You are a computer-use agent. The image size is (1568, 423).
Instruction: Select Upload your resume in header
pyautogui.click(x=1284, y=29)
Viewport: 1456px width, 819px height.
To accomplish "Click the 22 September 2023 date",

___

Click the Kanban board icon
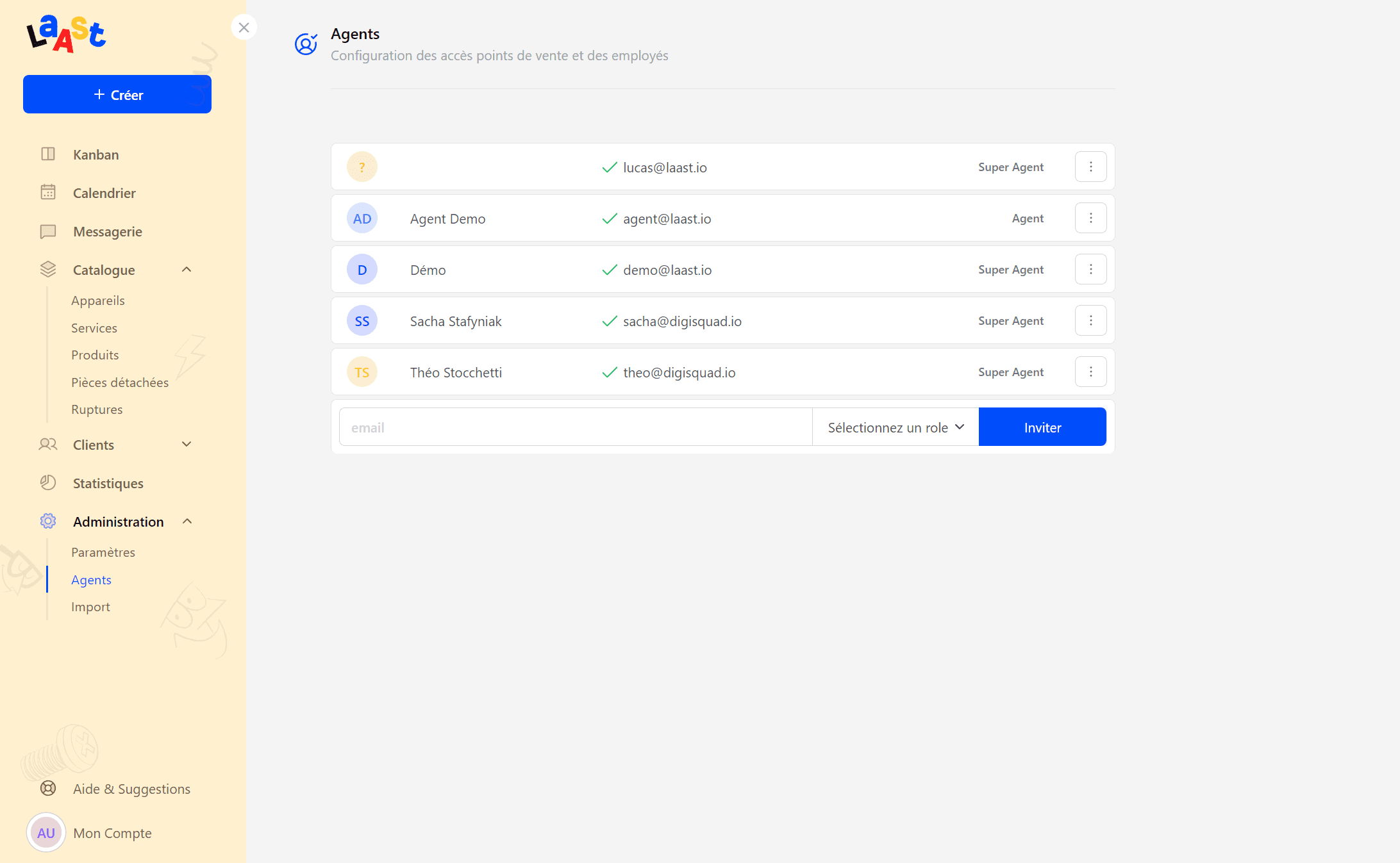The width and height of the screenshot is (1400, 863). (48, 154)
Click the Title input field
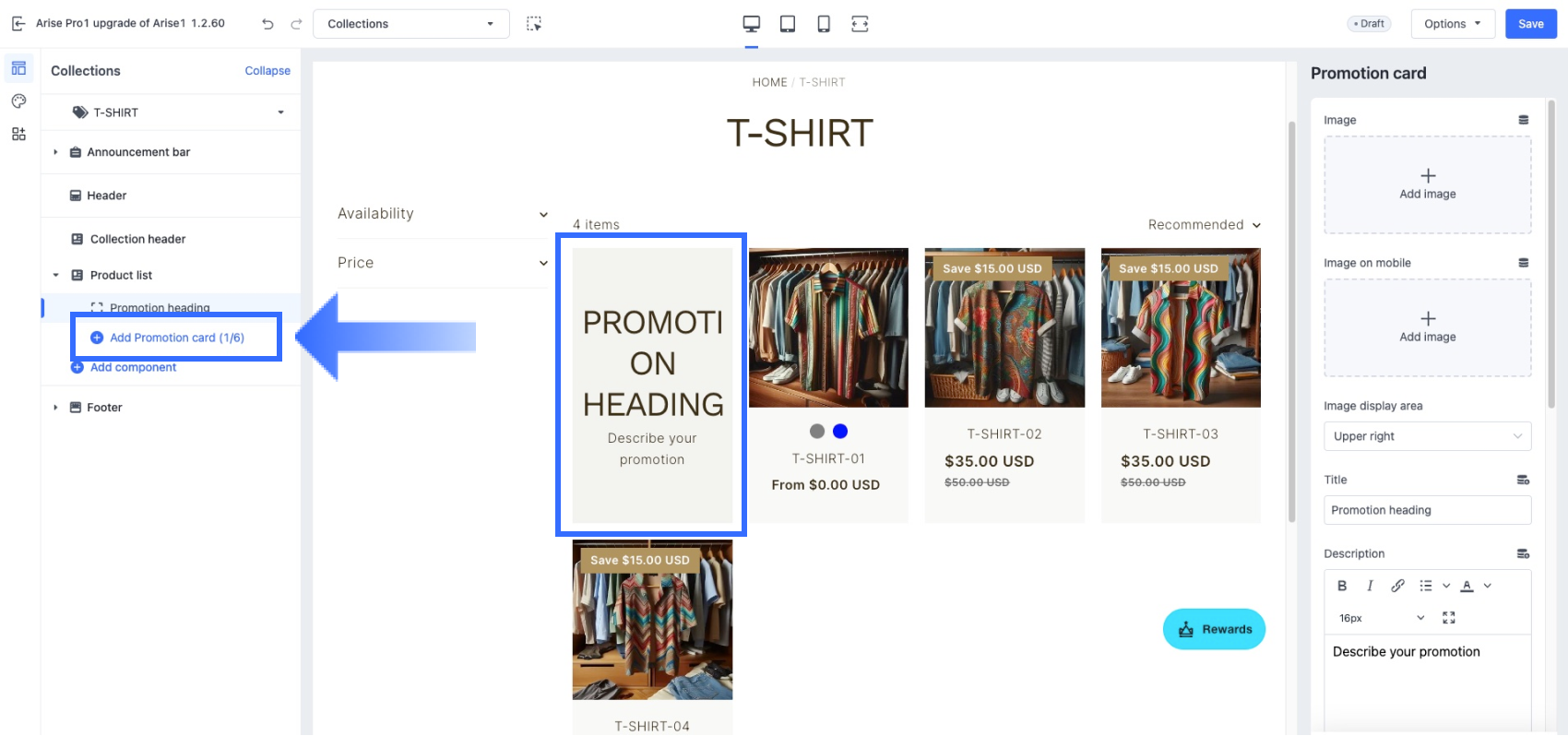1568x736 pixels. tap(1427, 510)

___

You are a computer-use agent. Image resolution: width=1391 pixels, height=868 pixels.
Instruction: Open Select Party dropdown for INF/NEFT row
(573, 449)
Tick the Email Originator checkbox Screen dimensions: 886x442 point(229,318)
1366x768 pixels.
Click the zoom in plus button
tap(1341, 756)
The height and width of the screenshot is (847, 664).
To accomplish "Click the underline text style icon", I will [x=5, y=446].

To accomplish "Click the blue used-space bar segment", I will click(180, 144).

___

WHAT IS BEING ASKED
Lay out the material from the line containing "Viewport: 1456px width, 819px height." through the line containing "the 22 September" as a JSON list of strings, one string per line and no blank lines.

EXERCISE RESULT
[
  "Viewport: 1456px width, 819px height.",
  "To accomplish \"Click the 22 September 2023 date\","
]